On Wednesday 29 April, we will host the next Chemistry Seminar in the series, delivered by Dr Robert Menzel from the University of Leeds.

The seminar will take place in G. O. Jones Lecture Theatre, from 11:00 am to 12:00 pm.

For more details about Dr Menzel's profile and research interests, please visit his webpage: Link

His publication record can be found here: Link

We hope to see you there!

Title: Graphene Foams as Nanocatalyst Supports for Chemical Transformations in Flow

Sponge-like graphene foams are emerging as powerful, electro-responsive porous supports for catalyst nanoparticles, offering finely tunable microstructures and surface chemistries. Here, we design graphene foams with distinctly engineered internal architectures (e.g., spherical, lamellar, cellular) through templated assembly of heteroatom-doped (N, S, B) graphene derivatives.

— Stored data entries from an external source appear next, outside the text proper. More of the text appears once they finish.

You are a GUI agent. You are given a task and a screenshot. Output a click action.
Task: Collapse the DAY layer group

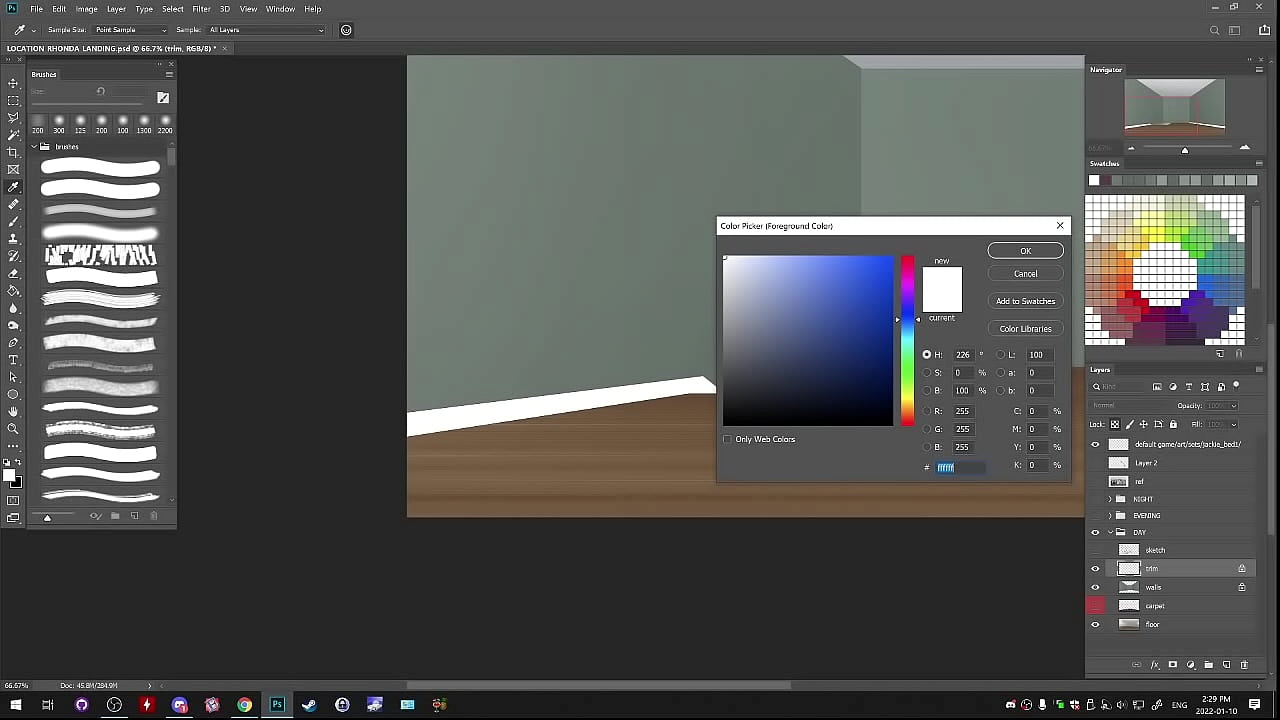click(1109, 532)
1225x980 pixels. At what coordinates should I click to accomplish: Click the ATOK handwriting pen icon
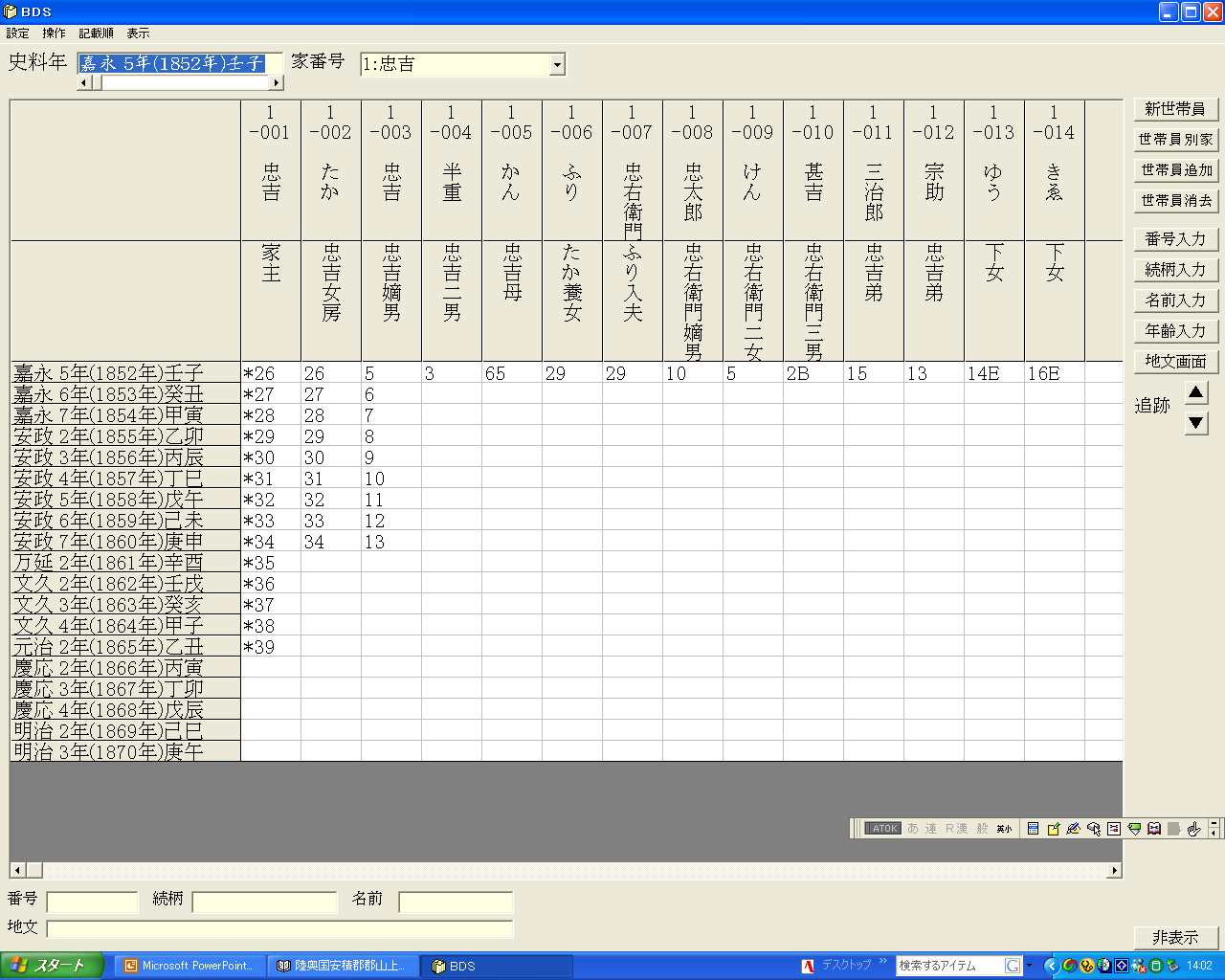(1074, 829)
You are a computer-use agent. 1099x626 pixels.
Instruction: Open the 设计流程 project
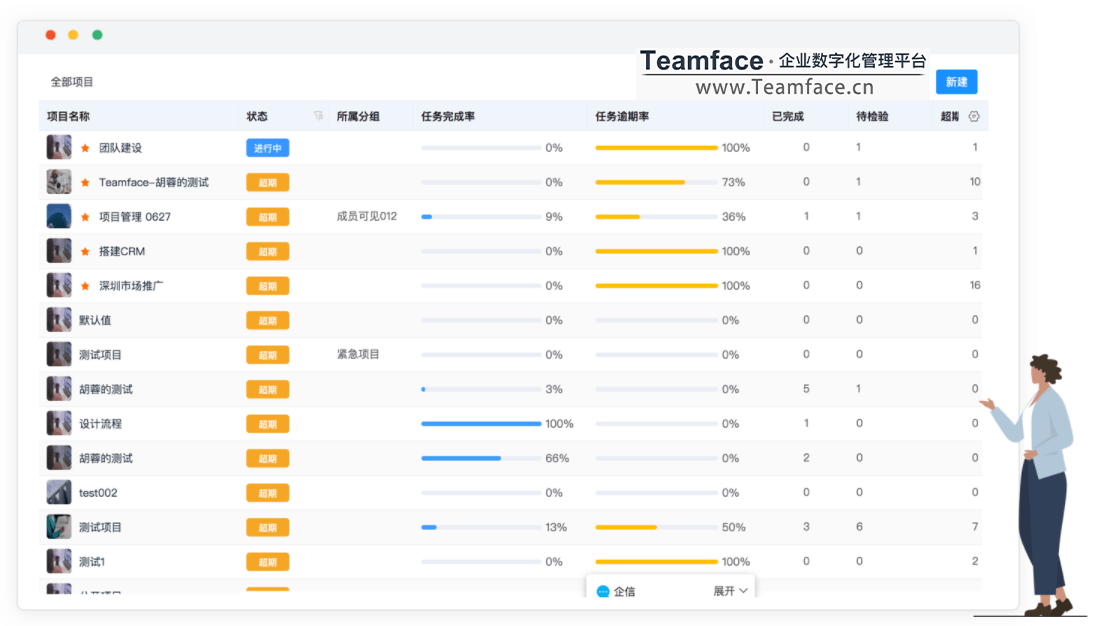pos(100,423)
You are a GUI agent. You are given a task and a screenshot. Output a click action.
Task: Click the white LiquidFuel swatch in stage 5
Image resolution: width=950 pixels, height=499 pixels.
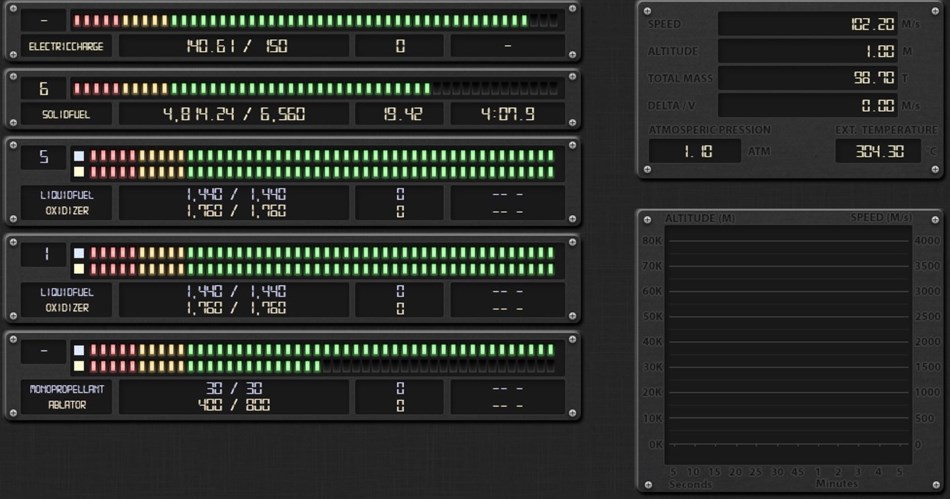[x=79, y=156]
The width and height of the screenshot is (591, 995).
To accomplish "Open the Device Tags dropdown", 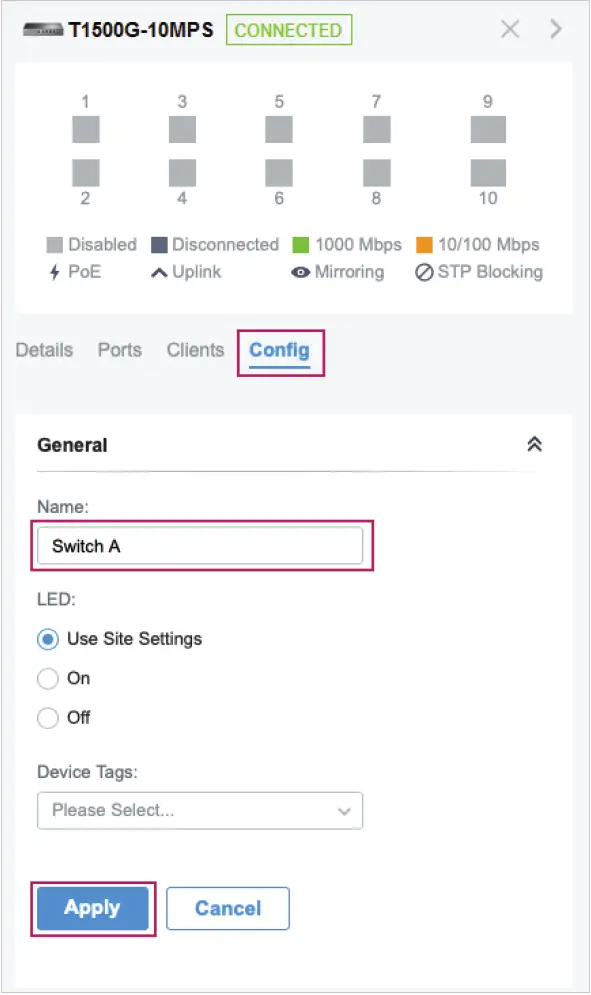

Graphene foams are functionalized with a broad library of catalytic nanoparticles, ranging from monometallic systems (Cu, Ru, Pt, Ni) to compositionally complex structures such as bimetallic alloys, high entropy alloys, and mixed metal oxides.[1,2] Metal nanoparticle functionalization is achieved through gas-phase deposition of molecular metal precursors into the pre-designed foam structures, followed by ultra-fast, ultra-high-temperature resistive heating (>2000 °C). The rapid, thermal precursor conversion process provides excellent control over nanoparticle size, atomic mixing, and alloy formation, while preserving the intricate foam microstructures.[1]

The resulting metal-graphene hybrids are studied using advanced characterization, including atomically resolved STEM and STEM-EDX, to map nanoscale structure and elemental distributions. To gain further mechanistic insights, we employ semi-empirical DFT to probe the impact of graphitic surface defects on precursor binding, metal-support charge transfer, NP formation, and ultimately catalytic behaviour.

Functional performance is evaluated across several chemical transformations, including high-pressure CO₂ capture and fine chemical synthesis.[2,3] For representative catalytic reactions, nanoparticle-functionalised, lamellar graphene foams are further assessed in continuous flow, enabling systematic structure-function investigations of catalyst activity, lifetime, and deactivation pathways under oxidative and reductive reaction environments.

References

[1] D. Xia, J. Mannering, R. Menzel et al., J. Am. Chem. Soc., 146 (2024), 159–169.

[2] J. Mannering, R. Brydson, R. Menzel et al., Adv. Mater., 33(2021), 2008307.

[3] D. Xia, D Iruretagoyena, R. Menzel et al., Adv. Funct. Mater., 30(2020), 2002788.